This notebook demonstrates a **minimal, fully local Retrieval-Augmented Generation (RAG) pipeline** using Ollama, ChromaDB, and an optional agentic workflow with LangGraph.

The implementation is designed to be **educational, modular, and CPU-friendly**, requiring no cloud APIs after initial setup.

---

## 📚 Overview

This notebook walks through building a complete local AI pipeline:

- Local LLM inference using Ollama
- Document embedding and storage with ChromaDB
- Retrieval-Augmented Generation (RAG)
- Optional agentic workflow using LangGraph
- Optional OpenVINO™ integration for optimized inference

The goal is to provide a **clear and reproducible introduction** to local-first AI systems.

---

## 🔍 What is RAG?

**Retrieval-Augmented Generation (RAG)** enhances LLM responses by retrieving relevant context from a knowledge base before generating an answer.

This helps:
- Reduce hallucinations
- Incorporate domain-specific knowledge
- Improve factual accuracy

---

## 🤖 Optional Agentic Workflow

This notebook includes an **optional agentic extension** using LangGraph.

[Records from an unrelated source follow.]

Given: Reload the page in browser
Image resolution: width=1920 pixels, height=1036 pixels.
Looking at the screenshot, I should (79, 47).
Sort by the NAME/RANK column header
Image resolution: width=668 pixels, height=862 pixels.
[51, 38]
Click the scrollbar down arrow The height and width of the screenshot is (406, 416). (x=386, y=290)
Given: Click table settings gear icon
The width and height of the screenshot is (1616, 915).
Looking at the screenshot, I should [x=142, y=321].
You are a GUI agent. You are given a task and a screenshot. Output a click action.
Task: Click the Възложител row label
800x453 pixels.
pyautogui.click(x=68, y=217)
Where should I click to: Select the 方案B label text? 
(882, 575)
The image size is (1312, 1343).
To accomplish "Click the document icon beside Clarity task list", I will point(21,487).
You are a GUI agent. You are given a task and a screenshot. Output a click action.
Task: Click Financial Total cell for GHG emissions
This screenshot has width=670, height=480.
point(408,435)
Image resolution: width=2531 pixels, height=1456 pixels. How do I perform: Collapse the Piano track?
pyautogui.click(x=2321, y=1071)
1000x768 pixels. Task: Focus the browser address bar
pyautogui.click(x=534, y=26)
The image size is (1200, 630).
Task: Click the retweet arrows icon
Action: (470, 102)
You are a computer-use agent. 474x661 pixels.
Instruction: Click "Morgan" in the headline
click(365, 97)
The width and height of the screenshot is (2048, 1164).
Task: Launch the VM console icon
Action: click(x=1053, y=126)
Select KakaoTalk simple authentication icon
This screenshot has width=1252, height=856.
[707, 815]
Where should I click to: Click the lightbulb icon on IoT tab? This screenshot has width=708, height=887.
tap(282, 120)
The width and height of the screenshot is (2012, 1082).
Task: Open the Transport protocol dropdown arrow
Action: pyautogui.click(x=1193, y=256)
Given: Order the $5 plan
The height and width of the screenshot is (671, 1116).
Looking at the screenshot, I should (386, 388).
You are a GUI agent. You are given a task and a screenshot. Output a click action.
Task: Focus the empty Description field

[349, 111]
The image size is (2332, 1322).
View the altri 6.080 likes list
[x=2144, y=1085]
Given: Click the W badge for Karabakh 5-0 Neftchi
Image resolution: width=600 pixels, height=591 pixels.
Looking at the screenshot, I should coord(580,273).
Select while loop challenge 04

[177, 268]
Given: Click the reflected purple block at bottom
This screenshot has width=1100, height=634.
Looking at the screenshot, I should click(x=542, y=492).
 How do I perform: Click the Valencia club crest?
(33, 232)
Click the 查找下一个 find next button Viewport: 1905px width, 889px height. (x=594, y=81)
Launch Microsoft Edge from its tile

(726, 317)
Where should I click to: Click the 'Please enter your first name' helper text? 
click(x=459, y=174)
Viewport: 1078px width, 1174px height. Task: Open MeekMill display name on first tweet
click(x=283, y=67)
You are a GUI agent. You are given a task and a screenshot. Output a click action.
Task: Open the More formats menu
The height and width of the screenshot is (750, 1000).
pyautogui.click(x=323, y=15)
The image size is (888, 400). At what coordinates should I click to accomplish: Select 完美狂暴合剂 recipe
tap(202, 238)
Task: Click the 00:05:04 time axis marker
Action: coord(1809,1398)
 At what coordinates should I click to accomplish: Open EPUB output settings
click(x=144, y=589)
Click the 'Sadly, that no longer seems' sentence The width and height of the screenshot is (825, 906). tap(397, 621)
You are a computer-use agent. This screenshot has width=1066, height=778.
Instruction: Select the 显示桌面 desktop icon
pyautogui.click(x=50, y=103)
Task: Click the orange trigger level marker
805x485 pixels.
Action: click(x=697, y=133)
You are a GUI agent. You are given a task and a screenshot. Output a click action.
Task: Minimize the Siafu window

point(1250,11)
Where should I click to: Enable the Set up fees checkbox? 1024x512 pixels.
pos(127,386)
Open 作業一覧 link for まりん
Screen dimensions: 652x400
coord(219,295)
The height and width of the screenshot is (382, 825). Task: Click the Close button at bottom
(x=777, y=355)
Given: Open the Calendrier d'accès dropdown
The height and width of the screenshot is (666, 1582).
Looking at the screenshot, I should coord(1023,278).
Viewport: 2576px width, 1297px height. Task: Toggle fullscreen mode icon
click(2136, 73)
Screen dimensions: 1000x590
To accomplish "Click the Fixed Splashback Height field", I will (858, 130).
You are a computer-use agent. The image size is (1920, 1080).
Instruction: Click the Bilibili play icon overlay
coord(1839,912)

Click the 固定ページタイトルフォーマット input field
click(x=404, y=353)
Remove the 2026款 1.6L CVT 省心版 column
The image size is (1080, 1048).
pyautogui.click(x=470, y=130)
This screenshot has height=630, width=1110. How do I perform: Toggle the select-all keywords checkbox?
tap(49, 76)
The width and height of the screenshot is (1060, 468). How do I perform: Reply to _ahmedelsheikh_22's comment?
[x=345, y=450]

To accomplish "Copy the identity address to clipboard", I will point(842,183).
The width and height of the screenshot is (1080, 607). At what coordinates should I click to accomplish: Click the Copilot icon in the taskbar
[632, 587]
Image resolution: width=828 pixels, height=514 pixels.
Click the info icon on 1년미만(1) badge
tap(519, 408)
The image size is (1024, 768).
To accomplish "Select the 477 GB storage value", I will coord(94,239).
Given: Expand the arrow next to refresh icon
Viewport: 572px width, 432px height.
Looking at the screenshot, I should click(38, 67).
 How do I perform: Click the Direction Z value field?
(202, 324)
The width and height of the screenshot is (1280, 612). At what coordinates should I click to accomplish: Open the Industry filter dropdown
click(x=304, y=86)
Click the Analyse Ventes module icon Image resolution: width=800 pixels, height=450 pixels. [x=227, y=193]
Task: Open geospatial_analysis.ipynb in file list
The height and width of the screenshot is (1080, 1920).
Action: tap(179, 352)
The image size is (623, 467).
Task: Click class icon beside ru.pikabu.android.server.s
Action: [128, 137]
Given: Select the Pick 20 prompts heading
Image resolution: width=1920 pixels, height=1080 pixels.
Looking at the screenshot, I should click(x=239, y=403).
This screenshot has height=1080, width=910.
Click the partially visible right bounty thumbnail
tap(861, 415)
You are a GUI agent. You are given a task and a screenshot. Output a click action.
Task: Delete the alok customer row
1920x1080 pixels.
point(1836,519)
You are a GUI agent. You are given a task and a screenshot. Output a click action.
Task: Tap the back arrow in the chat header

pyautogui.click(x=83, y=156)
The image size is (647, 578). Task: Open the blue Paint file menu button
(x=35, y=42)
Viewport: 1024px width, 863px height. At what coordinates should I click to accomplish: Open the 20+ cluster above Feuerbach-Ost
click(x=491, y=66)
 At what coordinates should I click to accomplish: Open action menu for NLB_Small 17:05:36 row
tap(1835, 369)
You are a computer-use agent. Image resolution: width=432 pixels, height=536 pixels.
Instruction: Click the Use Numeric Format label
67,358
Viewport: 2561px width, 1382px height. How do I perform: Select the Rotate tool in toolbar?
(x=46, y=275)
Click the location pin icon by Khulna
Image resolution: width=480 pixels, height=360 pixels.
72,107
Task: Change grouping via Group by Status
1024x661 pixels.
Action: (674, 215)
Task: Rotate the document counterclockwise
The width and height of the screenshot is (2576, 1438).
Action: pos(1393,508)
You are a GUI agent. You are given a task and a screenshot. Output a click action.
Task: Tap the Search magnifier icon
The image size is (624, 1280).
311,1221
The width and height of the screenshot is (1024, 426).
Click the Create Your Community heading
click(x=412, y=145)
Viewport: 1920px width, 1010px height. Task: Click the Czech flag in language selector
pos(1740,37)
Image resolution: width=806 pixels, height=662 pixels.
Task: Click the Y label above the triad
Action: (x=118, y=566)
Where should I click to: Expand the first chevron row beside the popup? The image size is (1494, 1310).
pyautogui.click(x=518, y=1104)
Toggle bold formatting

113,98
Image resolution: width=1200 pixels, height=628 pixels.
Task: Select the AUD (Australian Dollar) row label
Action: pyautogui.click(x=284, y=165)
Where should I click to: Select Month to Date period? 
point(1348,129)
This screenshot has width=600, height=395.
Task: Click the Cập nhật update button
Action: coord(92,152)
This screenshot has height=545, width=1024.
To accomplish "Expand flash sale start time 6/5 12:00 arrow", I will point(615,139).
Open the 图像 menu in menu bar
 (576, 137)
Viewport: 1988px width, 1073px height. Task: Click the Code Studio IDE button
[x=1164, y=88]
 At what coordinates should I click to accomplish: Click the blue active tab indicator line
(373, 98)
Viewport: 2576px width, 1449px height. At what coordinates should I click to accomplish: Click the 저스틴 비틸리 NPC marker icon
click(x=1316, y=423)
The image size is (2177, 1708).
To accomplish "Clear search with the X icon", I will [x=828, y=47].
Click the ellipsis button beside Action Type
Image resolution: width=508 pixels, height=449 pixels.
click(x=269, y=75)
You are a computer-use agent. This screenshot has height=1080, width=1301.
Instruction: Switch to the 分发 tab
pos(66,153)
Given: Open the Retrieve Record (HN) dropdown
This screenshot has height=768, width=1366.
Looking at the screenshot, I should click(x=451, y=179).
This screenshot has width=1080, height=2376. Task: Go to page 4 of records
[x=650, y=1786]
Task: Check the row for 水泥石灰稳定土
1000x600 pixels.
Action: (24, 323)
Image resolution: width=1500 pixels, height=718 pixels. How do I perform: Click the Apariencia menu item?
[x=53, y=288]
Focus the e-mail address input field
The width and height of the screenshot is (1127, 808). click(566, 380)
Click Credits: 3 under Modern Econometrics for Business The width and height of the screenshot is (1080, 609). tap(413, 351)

In this setup, the system can:
- Decide whether retrieval is needed
- Route queries dynamically
- Use simple tools such as a calculator

> ⚠️ This section is optional and intended for learning purposes.
> The core RAG pipeline works independently without the agentic extension.

---
---

## 🔧 Recent Changes & Fixes

### Added: Dependency Check (Before Agent Section)

**Issue:** Running the LangGraph agent section (Section 7) would fail with `NameError: name 'ask_llm' is not defined` if prerequisite cells were not executed first.

**Solution:** Added an automatic dependency check that:
- ✅ Verifies all required functions are available before building the agent
- ✅ Provides clear error messages if functions are missing
- ✅ Shows exactly which sections to run and in what order

**Impact:** Users can now run cells in any order—the dependency check catches missing prerequisites with helpful instructions.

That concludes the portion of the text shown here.